Description of the task =>
Reproduce only the lines of the material below that start at the line containing "You are a GUI" and stop at the line containing "The height and". Keep both end lines.

Input material =>
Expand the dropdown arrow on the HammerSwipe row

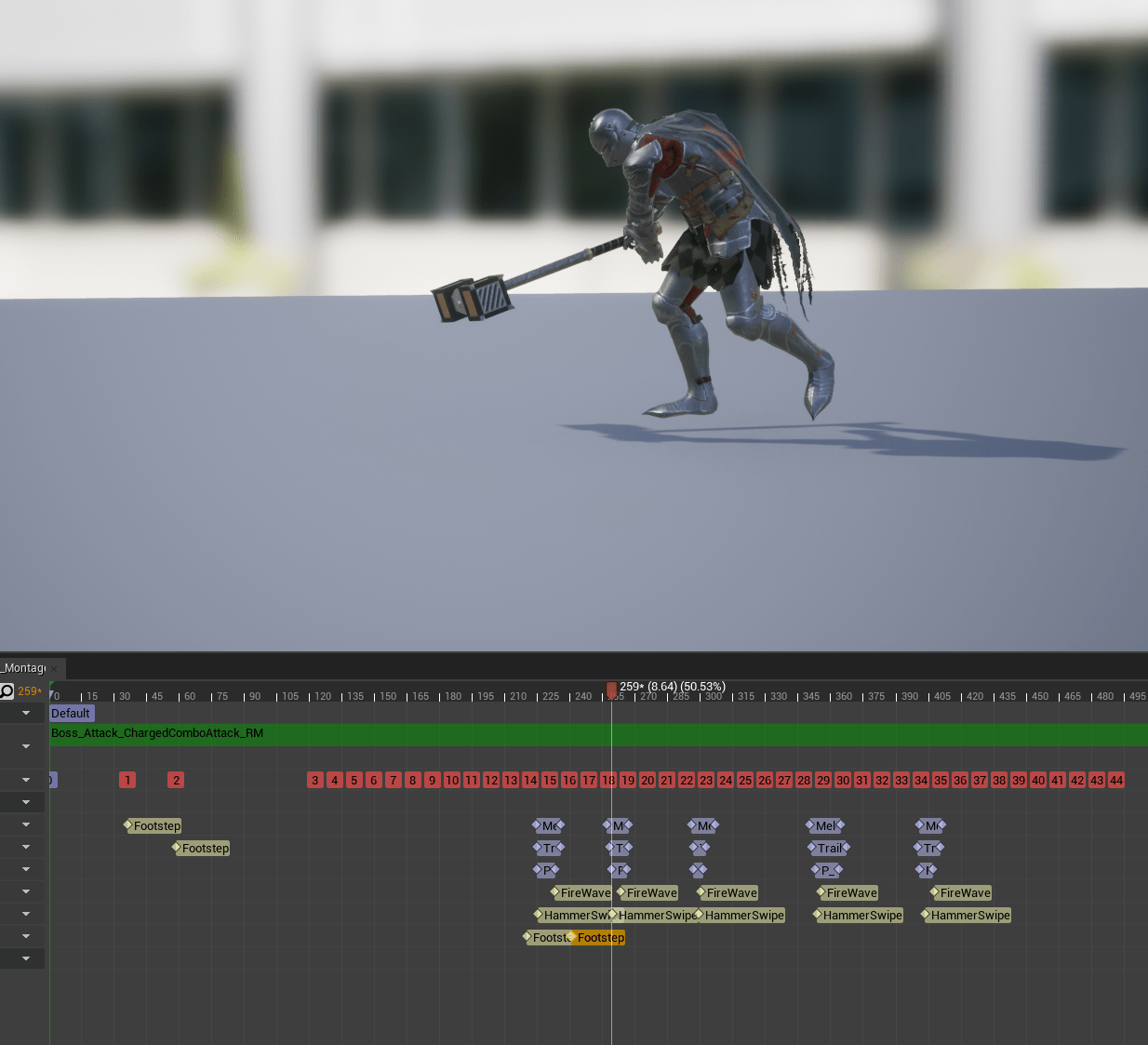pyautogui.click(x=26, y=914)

...

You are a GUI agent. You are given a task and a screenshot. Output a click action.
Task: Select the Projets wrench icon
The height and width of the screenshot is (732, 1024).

The answer =>
You are a GUI agent. You are given a task and a screenshot. Output a click action.
Task: Select the Projets wrench icon
The height and width of the screenshot is (732, 1024).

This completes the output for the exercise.